▶ _Text passage_:
===

Álvaro Montenegro wrote in El Faro English about the situation of Virginia Laparra, a former anti-corruption prosecutor, imprisoned for highlighting corruption in the judicial system.
On February 23, prosecutor Virginia Laparra completed one year in prison, held alongside military officers, politicians, and businessmen who she helped to prosecute. The Public Prosecutor’s Office and courts have allied to deny her the possibility of house arrest and even medical treatment for a severe uterine disease. Laparra, like journalist José Rubén Zamora, has become a scapegoat of a judicial system that has exiled more than thirty judges and prosecutors, as well as journalists and activists. Hardline groups have propelled this hunt with spurious lawsuits in court, where they have an increased foothold, and brazen intimidation on social media of those who have sought to clean up the justice system.

===

▶ _Problems to work on_:
A – List the groups of people that the judicial system has exiled, according to the text on Virginia Laparra.
B – From the text on Virginia Laparra, copy the passage that begins with "Álvaro Montenegro wrote" and ends after "the justice system.".

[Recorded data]

===

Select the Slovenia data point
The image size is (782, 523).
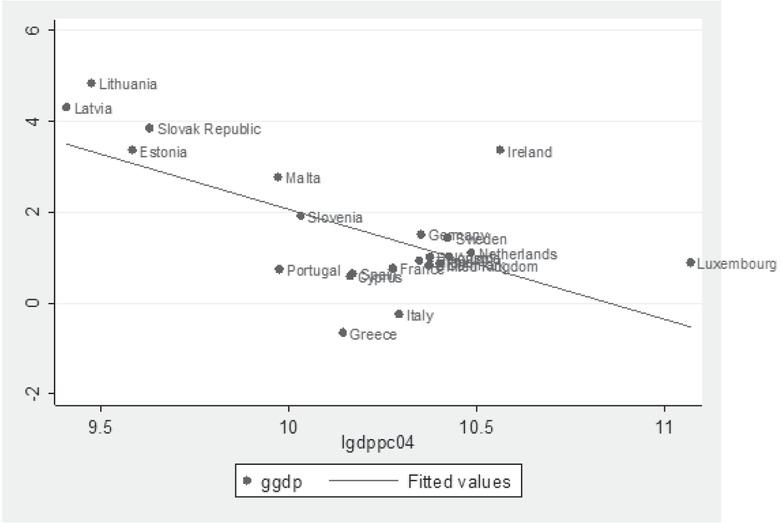click(x=300, y=215)
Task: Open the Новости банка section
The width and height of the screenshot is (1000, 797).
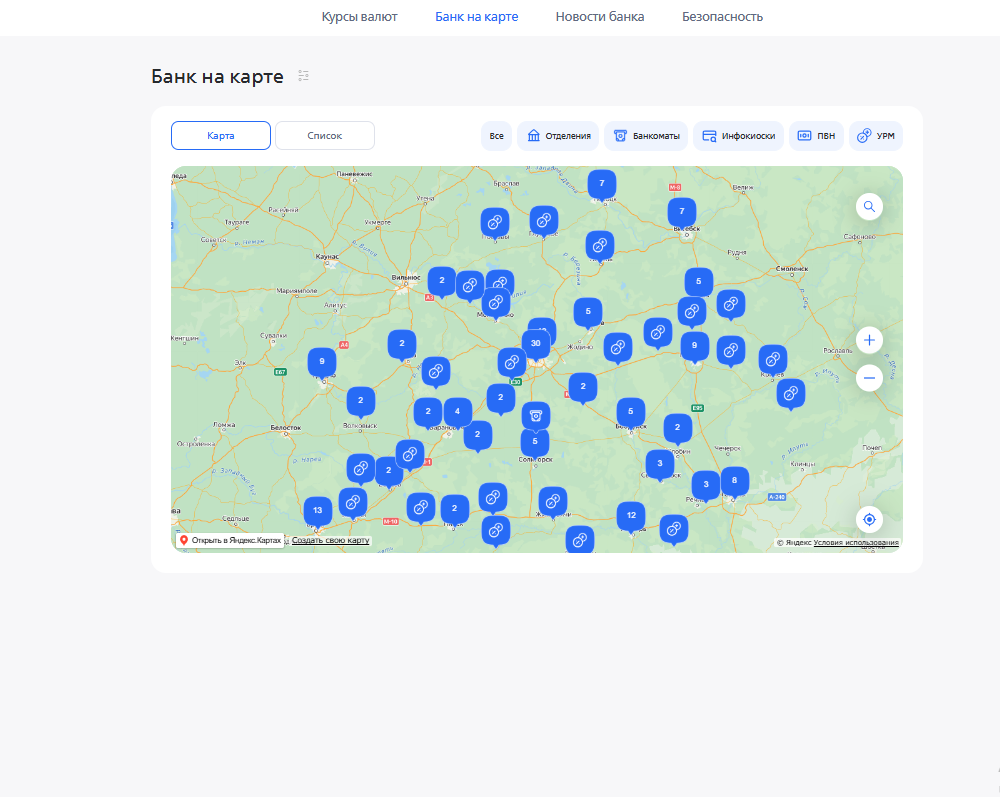Action: point(599,16)
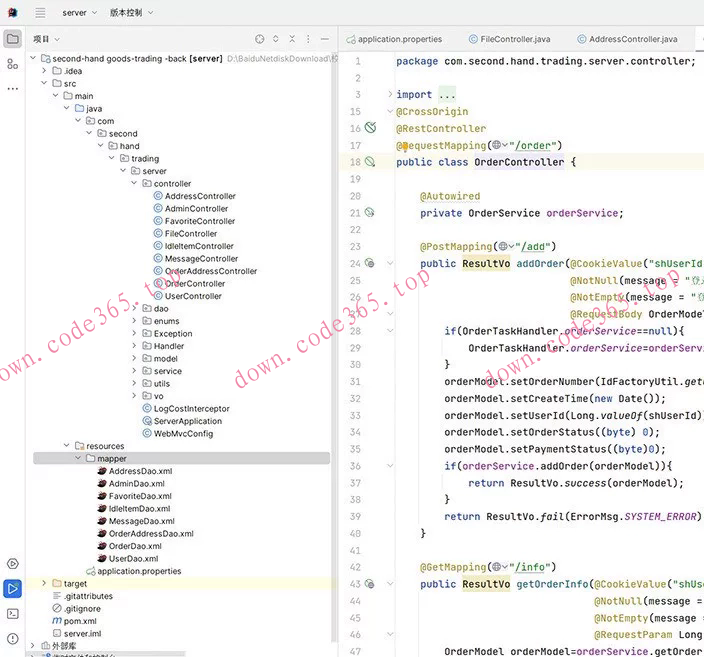
Task: Open the server project dropdown
Action: point(80,13)
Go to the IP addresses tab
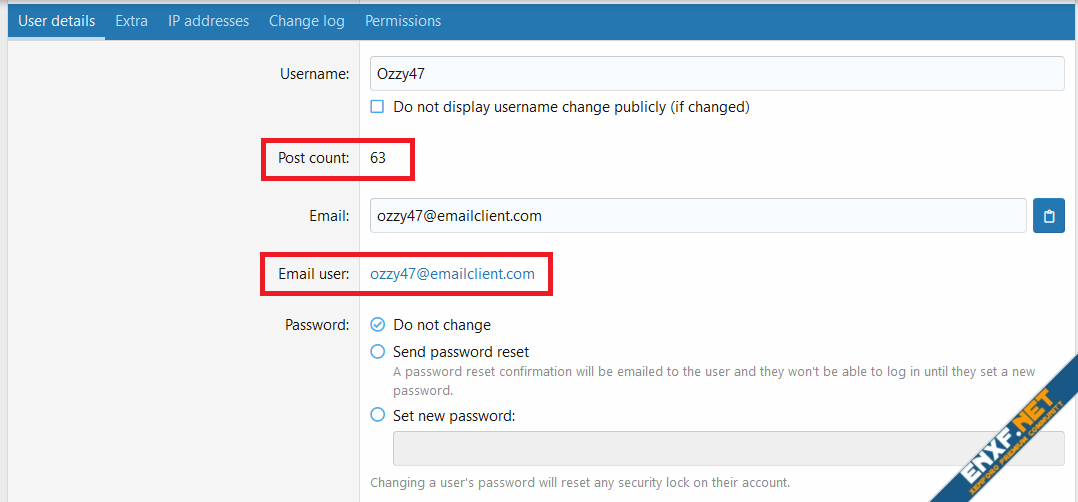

===

▶ _Per-task answers_:
A – Judges, prosecutors, journalists, and activists.

B –
Álvaro Montenegro wrote in El Faro English about the situation of Virginia Laparra, a former anti-corruption prosecutor, imprisoned for highlighting corruption in the judicial system.
On February 23, prosecutor Virginia Laparra completed one year in prison, held alongside military officers, politicians, and businessmen who she helped to prosecute. The Public Prosecutor’s Office and courts have allied to deny her the possibility of house arrest and even medical treatment for a severe uterine disease. Laparra, like journalist José Rubén Zamora, has become a scapegoat of a judicial system that has exiled more than thirty judges and prosecutors, as well as journalists and activists. Hardline groups have propelled this hunt with spurious lawsuits in court, where they have an increased foothold, and brazen intimidation on social media of those who have sought to clean up the justice system.